== RECORDED DATA ==

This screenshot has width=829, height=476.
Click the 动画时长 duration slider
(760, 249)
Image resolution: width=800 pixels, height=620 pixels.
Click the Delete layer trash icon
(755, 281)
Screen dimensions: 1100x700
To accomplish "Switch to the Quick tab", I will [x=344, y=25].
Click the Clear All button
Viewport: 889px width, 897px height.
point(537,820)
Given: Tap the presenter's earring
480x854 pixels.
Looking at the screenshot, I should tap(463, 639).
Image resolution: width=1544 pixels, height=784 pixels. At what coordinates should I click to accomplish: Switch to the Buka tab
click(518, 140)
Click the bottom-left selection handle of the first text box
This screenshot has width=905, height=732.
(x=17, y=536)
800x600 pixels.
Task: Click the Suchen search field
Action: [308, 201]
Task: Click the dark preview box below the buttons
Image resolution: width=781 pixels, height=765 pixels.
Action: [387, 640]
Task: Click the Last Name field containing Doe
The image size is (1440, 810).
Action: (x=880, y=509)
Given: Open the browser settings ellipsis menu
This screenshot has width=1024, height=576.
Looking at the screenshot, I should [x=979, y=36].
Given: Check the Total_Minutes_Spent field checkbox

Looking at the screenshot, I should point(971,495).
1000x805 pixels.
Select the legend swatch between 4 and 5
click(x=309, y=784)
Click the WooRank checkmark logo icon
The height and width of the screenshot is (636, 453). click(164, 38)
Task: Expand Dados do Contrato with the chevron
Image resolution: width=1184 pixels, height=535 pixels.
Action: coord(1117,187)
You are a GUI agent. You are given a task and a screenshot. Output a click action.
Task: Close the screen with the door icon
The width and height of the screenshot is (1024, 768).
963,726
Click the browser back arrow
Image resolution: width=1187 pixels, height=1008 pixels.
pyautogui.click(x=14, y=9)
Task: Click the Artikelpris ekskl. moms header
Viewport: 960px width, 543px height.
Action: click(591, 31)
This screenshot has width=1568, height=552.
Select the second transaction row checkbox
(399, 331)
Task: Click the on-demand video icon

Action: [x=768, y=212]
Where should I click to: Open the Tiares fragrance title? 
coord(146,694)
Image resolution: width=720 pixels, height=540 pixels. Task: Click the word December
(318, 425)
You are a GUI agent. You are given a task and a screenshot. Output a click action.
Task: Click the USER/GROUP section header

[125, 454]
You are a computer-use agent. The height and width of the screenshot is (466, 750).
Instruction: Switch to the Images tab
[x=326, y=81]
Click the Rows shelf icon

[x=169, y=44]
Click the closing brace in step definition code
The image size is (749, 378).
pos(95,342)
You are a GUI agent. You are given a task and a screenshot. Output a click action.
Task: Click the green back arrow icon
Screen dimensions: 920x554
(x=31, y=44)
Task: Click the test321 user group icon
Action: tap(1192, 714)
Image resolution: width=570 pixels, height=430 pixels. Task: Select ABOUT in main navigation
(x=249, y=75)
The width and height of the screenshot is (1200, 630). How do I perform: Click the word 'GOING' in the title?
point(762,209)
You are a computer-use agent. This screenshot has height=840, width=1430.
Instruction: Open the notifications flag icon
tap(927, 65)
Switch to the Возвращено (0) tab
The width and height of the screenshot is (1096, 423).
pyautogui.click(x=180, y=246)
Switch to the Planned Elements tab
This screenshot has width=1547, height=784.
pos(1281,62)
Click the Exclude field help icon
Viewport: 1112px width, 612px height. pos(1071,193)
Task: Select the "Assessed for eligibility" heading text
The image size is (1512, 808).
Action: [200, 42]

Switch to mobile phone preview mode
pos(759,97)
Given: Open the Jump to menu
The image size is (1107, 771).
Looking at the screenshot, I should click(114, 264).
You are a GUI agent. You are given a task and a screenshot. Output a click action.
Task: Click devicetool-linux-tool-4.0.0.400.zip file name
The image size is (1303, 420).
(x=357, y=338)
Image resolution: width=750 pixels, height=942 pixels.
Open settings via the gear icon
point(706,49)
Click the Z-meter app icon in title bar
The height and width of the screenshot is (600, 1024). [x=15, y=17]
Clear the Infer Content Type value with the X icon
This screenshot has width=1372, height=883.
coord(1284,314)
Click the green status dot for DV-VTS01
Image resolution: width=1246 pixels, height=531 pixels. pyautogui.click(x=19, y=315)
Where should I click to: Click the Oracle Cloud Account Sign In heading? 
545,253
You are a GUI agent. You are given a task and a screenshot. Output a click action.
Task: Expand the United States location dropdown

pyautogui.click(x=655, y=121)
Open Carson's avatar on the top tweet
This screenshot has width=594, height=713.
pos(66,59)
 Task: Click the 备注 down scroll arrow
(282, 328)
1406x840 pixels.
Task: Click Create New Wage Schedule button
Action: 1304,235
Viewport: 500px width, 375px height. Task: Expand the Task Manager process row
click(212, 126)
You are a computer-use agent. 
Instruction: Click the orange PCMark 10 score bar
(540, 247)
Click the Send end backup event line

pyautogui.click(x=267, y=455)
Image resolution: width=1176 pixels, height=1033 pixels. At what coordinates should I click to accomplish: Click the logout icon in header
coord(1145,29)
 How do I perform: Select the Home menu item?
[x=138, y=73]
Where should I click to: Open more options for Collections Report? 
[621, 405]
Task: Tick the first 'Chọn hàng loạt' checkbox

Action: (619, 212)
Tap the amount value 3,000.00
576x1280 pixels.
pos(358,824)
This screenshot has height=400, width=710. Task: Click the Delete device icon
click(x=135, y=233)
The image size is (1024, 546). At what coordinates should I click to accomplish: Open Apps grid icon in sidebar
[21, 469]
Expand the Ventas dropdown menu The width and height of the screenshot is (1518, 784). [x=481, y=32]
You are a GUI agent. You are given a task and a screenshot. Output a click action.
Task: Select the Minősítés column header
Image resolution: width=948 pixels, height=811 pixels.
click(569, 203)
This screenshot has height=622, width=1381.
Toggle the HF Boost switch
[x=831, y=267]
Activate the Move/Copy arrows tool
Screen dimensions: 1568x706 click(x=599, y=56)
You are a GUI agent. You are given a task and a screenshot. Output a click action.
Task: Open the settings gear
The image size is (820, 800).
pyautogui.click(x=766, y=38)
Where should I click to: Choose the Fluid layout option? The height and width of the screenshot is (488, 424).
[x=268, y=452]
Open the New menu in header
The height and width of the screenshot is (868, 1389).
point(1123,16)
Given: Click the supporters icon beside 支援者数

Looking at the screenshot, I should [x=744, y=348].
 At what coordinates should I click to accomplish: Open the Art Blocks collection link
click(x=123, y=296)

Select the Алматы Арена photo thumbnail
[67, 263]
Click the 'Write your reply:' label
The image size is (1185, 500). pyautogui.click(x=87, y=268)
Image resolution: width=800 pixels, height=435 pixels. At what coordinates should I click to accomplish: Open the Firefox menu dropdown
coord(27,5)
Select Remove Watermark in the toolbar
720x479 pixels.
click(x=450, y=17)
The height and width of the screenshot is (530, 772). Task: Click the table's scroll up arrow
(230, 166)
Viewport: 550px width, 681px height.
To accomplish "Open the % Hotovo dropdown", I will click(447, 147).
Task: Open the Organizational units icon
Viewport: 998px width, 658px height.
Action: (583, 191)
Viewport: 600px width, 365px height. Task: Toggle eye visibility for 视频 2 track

===

PROMPT:
Output the complete data verbatim.

RESULT OF THE EXERCISE:
This screenshot has width=829, height=476.
Click the 动画时长 duration slider
(760, 249)
Image resolution: width=800 pixels, height=620 pixels.
Click the Delete layer trash icon
(755, 281)
Screen dimensions: 1100x700
To accomplish "Switch to the Quick tab", I will [x=344, y=25].
Click the Clear All button
Viewport: 889px width, 897px height.
point(537,820)
Given: Tap the presenter's earring
480x854 pixels.
Looking at the screenshot, I should tap(463, 639).
Image resolution: width=1544 pixels, height=784 pixels. At what coordinates should I click to accomplish: Switch to the Buka tab
click(518, 140)
Click the bottom-left selection handle of the first text box
This screenshot has width=905, height=732.
(x=17, y=536)
800x600 pixels.
Task: Click the Suchen search field
Action: [308, 201]
Task: Click the dark preview box below the buttons
Image resolution: width=781 pixels, height=765 pixels.
Action: [387, 640]
Task: Click the Last Name field containing Doe
The image size is (1440, 810).
Action: (x=880, y=509)
Given: Open the browser settings ellipsis menu
This screenshot has width=1024, height=576.
Looking at the screenshot, I should [x=979, y=36].
Given: Check the Total_Minutes_Spent field checkbox

Looking at the screenshot, I should point(971,495).
1000x805 pixels.
Select the legend swatch between 4 and 5
click(x=309, y=784)
Click the WooRank checkmark logo icon
The height and width of the screenshot is (636, 453). click(164, 38)
Task: Expand Dados do Contrato with the chevron
Image resolution: width=1184 pixels, height=535 pixels.
Action: coord(1117,187)
You are a GUI agent. You are given a task and a screenshot. Output a click action.
Task: Close the screen with the door icon
The width and height of the screenshot is (1024, 768).
963,726
Click the browser back arrow
Image resolution: width=1187 pixels, height=1008 pixels.
pyautogui.click(x=14, y=9)
Task: Click the Artikelpris ekskl. moms header
Viewport: 960px width, 543px height.
Action: click(591, 31)
This screenshot has width=1568, height=552.
Select the second transaction row checkbox
(399, 331)
Task: Click the on-demand video icon

Action: [x=768, y=212]
Where should I click to: Open the Tiares fragrance title? 
coord(146,694)
Image resolution: width=720 pixels, height=540 pixels. Task: Click the word December
(318, 425)
You are a GUI agent. You are given a task and a screenshot. Output a click action.
Task: Click the USER/GROUP section header

[125, 454]
You are a computer-use agent. The height and width of the screenshot is (466, 750).
Instruction: Switch to the Images tab
[x=326, y=81]
Click the Rows shelf icon

[x=169, y=44]
Click the closing brace in step definition code
The image size is (749, 378).
pos(95,342)
You are a GUI agent. You are given a task and a screenshot. Output a click action.
Task: Click the green back arrow icon
Screen dimensions: 920x554
(x=31, y=44)
Task: Click the test321 user group icon
Action: tap(1192, 714)
Image resolution: width=570 pixels, height=430 pixels. Task: Select ABOUT in main navigation
(x=249, y=75)
The width and height of the screenshot is (1200, 630). How do I perform: Click the word 'GOING' in the title?
point(762,209)
You are a computer-use agent. This screenshot has height=840, width=1430.
Instruction: Open the notifications flag icon
tap(927, 65)
Switch to the Возвращено (0) tab
The width and height of the screenshot is (1096, 423).
pyautogui.click(x=180, y=246)
Switch to the Planned Elements tab
This screenshot has width=1547, height=784.
pos(1281,62)
Click the Exclude field help icon
Viewport: 1112px width, 612px height. pos(1071,193)
Task: Select the "Assessed for eligibility" heading text
The image size is (1512, 808).
Action: [200, 42]

Switch to mobile phone preview mode
pos(759,97)
Given: Open the Jump to menu
The image size is (1107, 771).
Looking at the screenshot, I should click(114, 264).
You are a GUI agent. You are given a task and a screenshot. Output a click action.
Task: Click devicetool-linux-tool-4.0.0.400.zip file name
The image size is (1303, 420).
(x=357, y=338)
Image resolution: width=750 pixels, height=942 pixels.
Open settings via the gear icon
point(706,49)
Click the Z-meter app icon in title bar
The height and width of the screenshot is (600, 1024). [x=15, y=17]
Clear the Infer Content Type value with the X icon
This screenshot has width=1372, height=883.
coord(1284,314)
Click the green status dot for DV-VTS01
Image resolution: width=1246 pixels, height=531 pixels. pyautogui.click(x=19, y=315)
Where should I click to: Click the Oracle Cloud Account Sign In heading? 
545,253
You are a GUI agent. You are given a task and a screenshot. Output a click action.
Task: Expand the United States location dropdown

pyautogui.click(x=655, y=121)
Open Carson's avatar on the top tweet
This screenshot has width=594, height=713.
pos(66,59)
 Task: Click the 备注 down scroll arrow
(282, 328)
1406x840 pixels.
Task: Click Create New Wage Schedule button
Action: 1304,235
Viewport: 500px width, 375px height. Task: Expand the Task Manager process row
click(212, 126)
You are a computer-use agent. 
Instruction: Click the orange PCMark 10 score bar
(540, 247)
Click the Send end backup event line

pyautogui.click(x=267, y=455)
Image resolution: width=1176 pixels, height=1033 pixels. At what coordinates should I click to accomplish: Click the logout icon in header
coord(1145,29)
 How do I perform: Select the Home menu item?
[x=138, y=73]
Where should I click to: Open more options for Collections Report? 
[621, 405]
Task: Tick the first 'Chọn hàng loạt' checkbox

Action: (619, 212)
Tap the amount value 3,000.00
576x1280 pixels.
pos(358,824)
This screenshot has height=400, width=710. Task: Click the Delete device icon
click(x=135, y=233)
The image size is (1024, 546). At what coordinates should I click to accomplish: Open Apps grid icon in sidebar
[21, 469]
Expand the Ventas dropdown menu The width and height of the screenshot is (1518, 784). [x=481, y=32]
You are a GUI agent. You are given a task and a screenshot. Output a click action.
Task: Select the Minősítés column header
Image resolution: width=948 pixels, height=811 pixels.
click(569, 203)
This screenshot has height=622, width=1381.
Toggle the HF Boost switch
[x=831, y=267]
Activate the Move/Copy arrows tool
Screen dimensions: 1568x706 click(x=599, y=56)
You are a GUI agent. You are given a task and a screenshot. Output a click action.
Task: Open the settings gear
The image size is (820, 800).
pyautogui.click(x=766, y=38)
Where should I click to: Choose the Fluid layout option? The height and width of the screenshot is (488, 424).
[x=268, y=452]
Open the New menu in header
The height and width of the screenshot is (868, 1389).
point(1123,16)
Given: Click the supporters icon beside 支援者数

Looking at the screenshot, I should [x=744, y=348].
 At what coordinates should I click to accomplish: Open the Art Blocks collection link
click(x=123, y=296)

Select the Алматы Арена photo thumbnail
[67, 263]
Click the 'Write your reply:' label
The image size is (1185, 500). pyautogui.click(x=87, y=268)
Image resolution: width=800 pixels, height=435 pixels. At what coordinates should I click to accomplish: Open the Firefox menu dropdown
coord(27,5)
Select Remove Watermark in the toolbar
720x479 pixels.
click(x=450, y=17)
The height and width of the screenshot is (530, 772). Task: Click the table's scroll up arrow
(230, 166)
Viewport: 550px width, 681px height.
To accomplish "Open the % Hotovo dropdown", I will click(447, 147).
Task: Open the Organizational units icon
Viewport: 998px width, 658px height.
Action: (583, 191)
Viewport: 600px width, 365px height. Task: Toggle eye visibility for 视频 2 track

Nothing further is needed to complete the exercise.